## Task A
Below is a press release on the Trans-Pacific Partnership, followed by some records. Write out the press release's wording from "As the eighth" to "in trade agreements." without any changes.
## Task B
After the press release on the Trans-Pacific Partnership, shown below ahead of some records, resume the press release's text right after its final sentence.

##### Document segment #####

Public Health Safeguards Could Erode Under Trans-Pacific Partnership Agreement
New York, 8 September 2011 — Access to affordable lifesaving medicines will be threatened where they are needed most—in parts of the developing world—if the U.S. insists on implementing restrictive intellectual property policies in the Trans-Pacific Partnership (TPP) trade agreement, the international medical humanitarian organization Doctors Without Borders/Médecins Sans Frontières (MSF) warned today.
As the eighth round of closed-door TPP negotiations begins in Chicago this week, a leaked draft of the U.S. position indicates that the U.S. Trade Representative (USTR) is demanding aggressive intellectual property provisions that go beyond what international trade law requires, and is turning its back on previous commitments to safeguard public health in trade agreements.
“Our experience around the world shows that MSF's treatment programs – and our patients’ lives – depend on the availability of quality and affordable generic medicines,” explains Sophie Delaunay, executive director of MSF-USA. “What we're seeing here is the U.S. and the pharmaceutical industry looking to impose some of the most stringent patent protections we’ve seen to date, significantly delaying introduction of generic medicines in the countries that sign up to the TPP and creating a fundamental contradiction between U.S. trade policy and U.S. commitments to global health.”

##### Data provided #####

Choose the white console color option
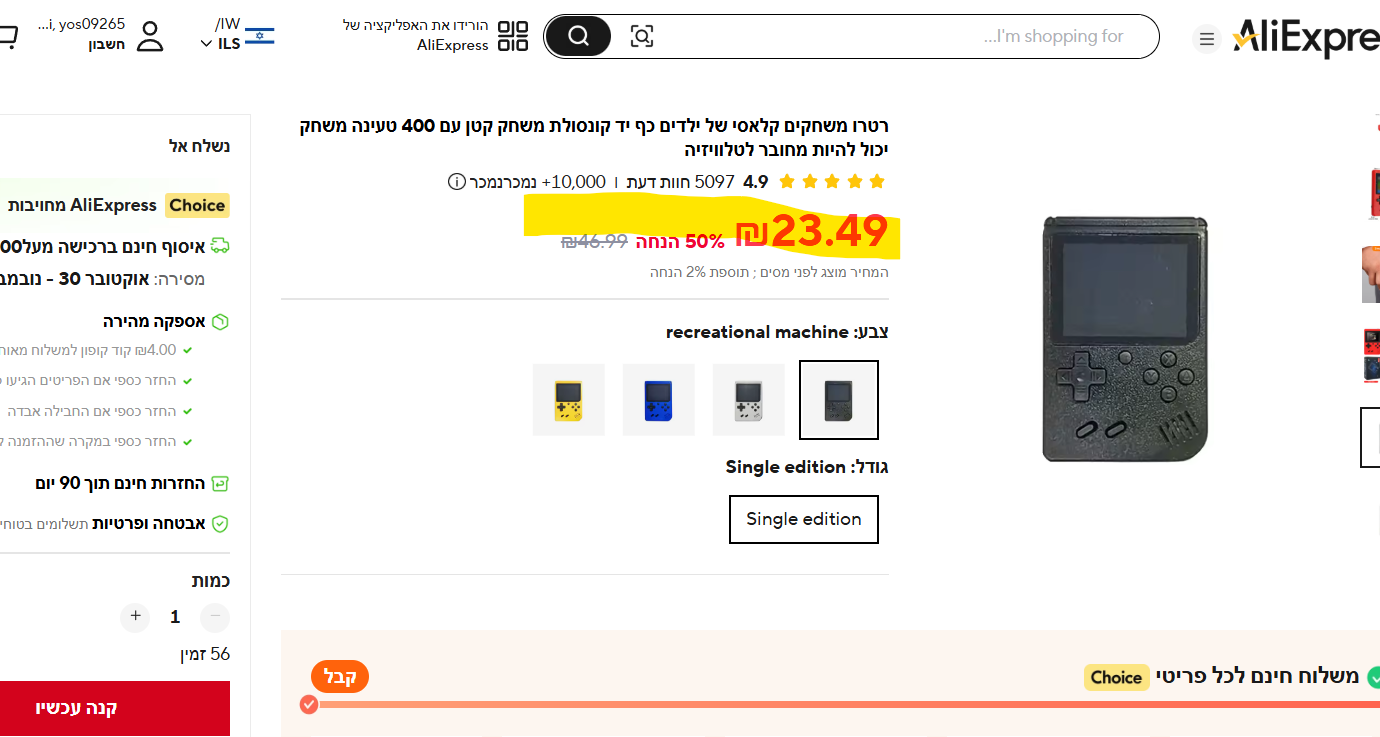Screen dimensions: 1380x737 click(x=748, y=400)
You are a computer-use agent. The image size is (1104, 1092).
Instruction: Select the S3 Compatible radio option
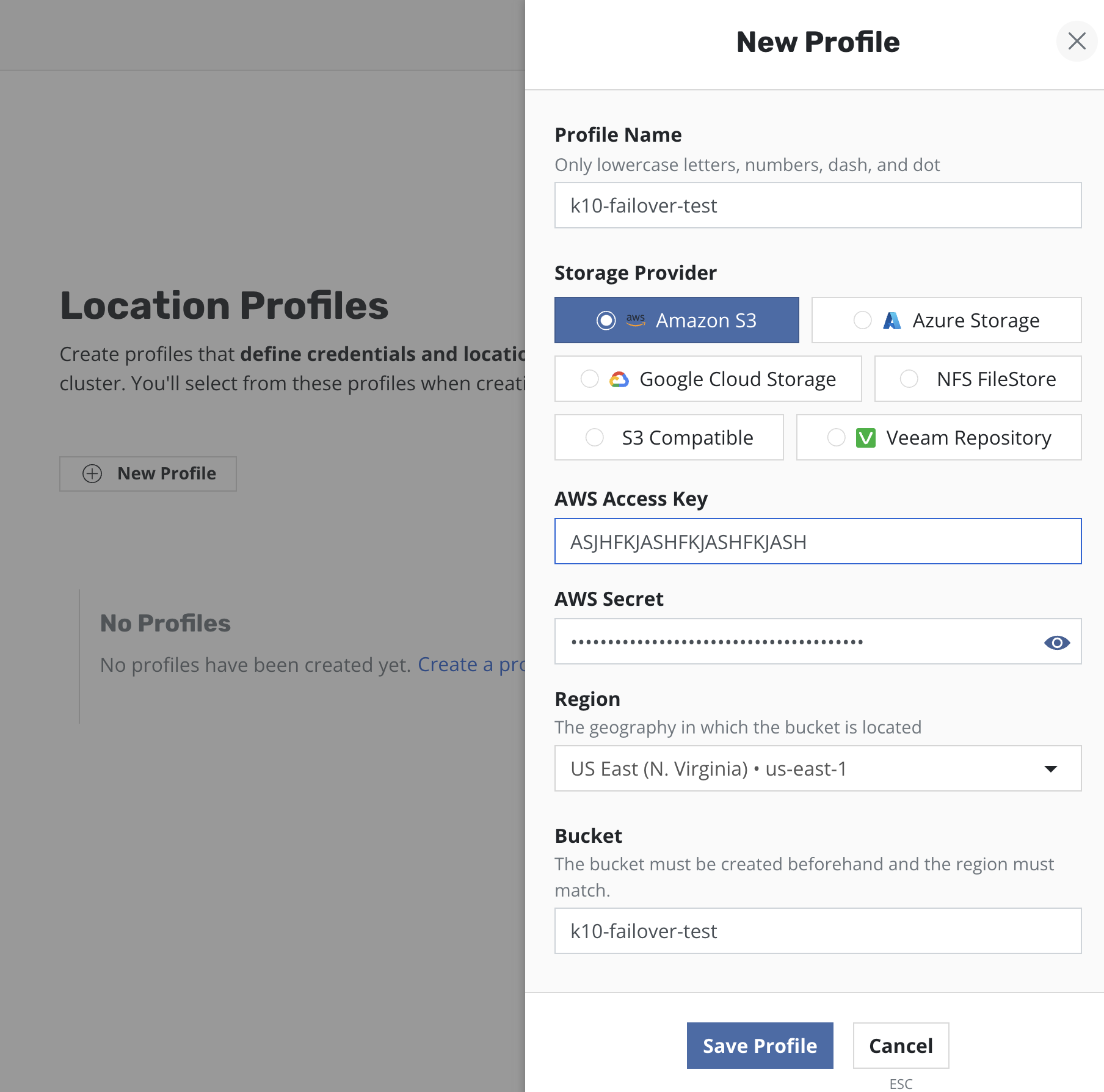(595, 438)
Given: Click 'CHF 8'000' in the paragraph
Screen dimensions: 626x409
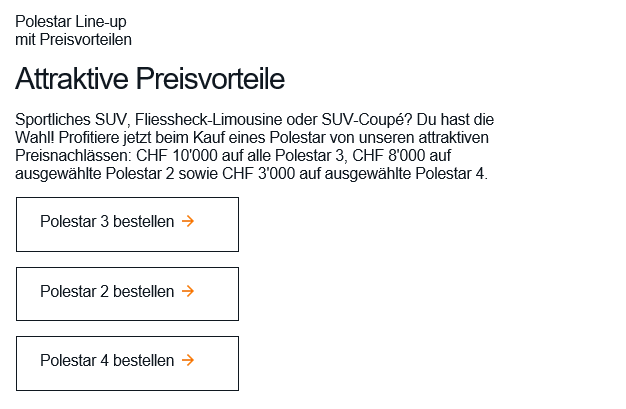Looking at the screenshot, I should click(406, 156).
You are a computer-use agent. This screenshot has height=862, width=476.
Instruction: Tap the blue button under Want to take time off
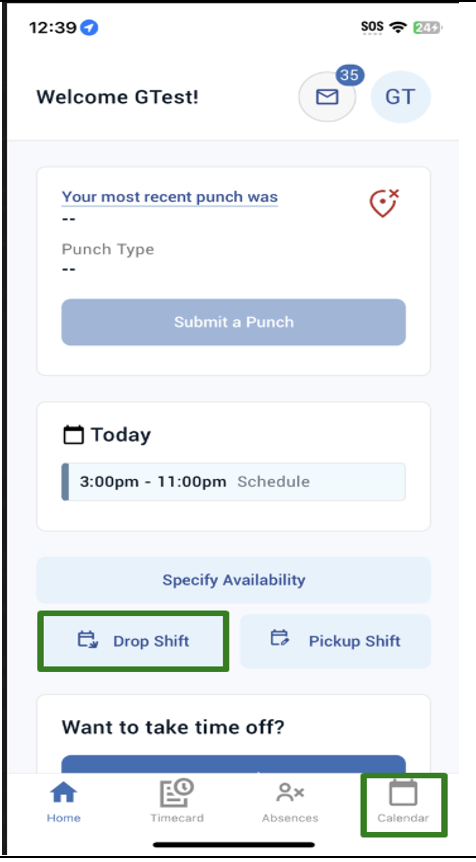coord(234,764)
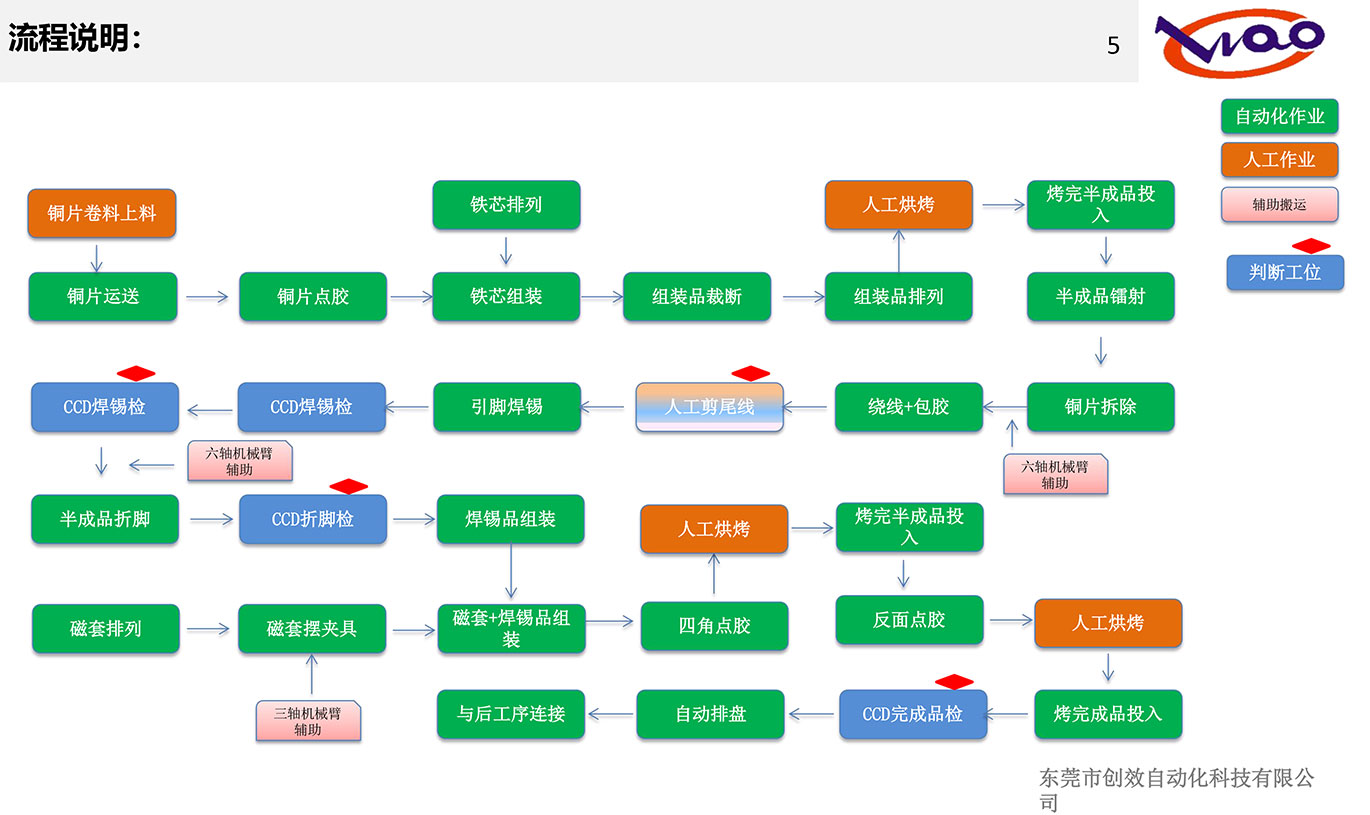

#####

## Exercise output A
As the eighth round of closed-door TPP negotiations begins in Chicago this week, a leaked draft of the U.S. position indicates that the U.S. Trade Representative (USTR) is demanding aggressive intellectual property provisions that go beyond what international trade law requires, and is turning its back on previous commitments to safeguard public health in trade agreements.

## Exercise output B
Encompassing nine countries to start (Australia, Brunei, Chile, Malaysia, New Zealand, Peru, Singapore, Vietnam, and the United States), the TPP is billed as a vehicle for economic integration across the Asia Pacific region and a template for successive future regional trade agreements. As such, if hard-line intellectual property policies are included, the TPP has the potential to greatly diminish access to affordable medicines for millions of people in developing countries where MSF works and beyond.
The leaked USTR position paper, now available to the public, reveals that the U.S. is pushing its trade partners, including developing countries, to effectively lower the bar for granting patents, limit the capacity to challenge patents, and impose new forms of intellectual property enforcement - all measures that delay the introduction of more affordable generic drugs.
Correspondence and discussions between Congress and the USTR indicate that the U.S. will demand other harsh provisions that effectively delay the introduction of generic medicines. These could include “patent extensions” that extend monopolies beyond 20 years, “patent linkage,” which delays regulatory approval of generic drugs, and expanded “data exclusivity” terms, which further restrict access to the clinical data necessary for expedient generic drug approval.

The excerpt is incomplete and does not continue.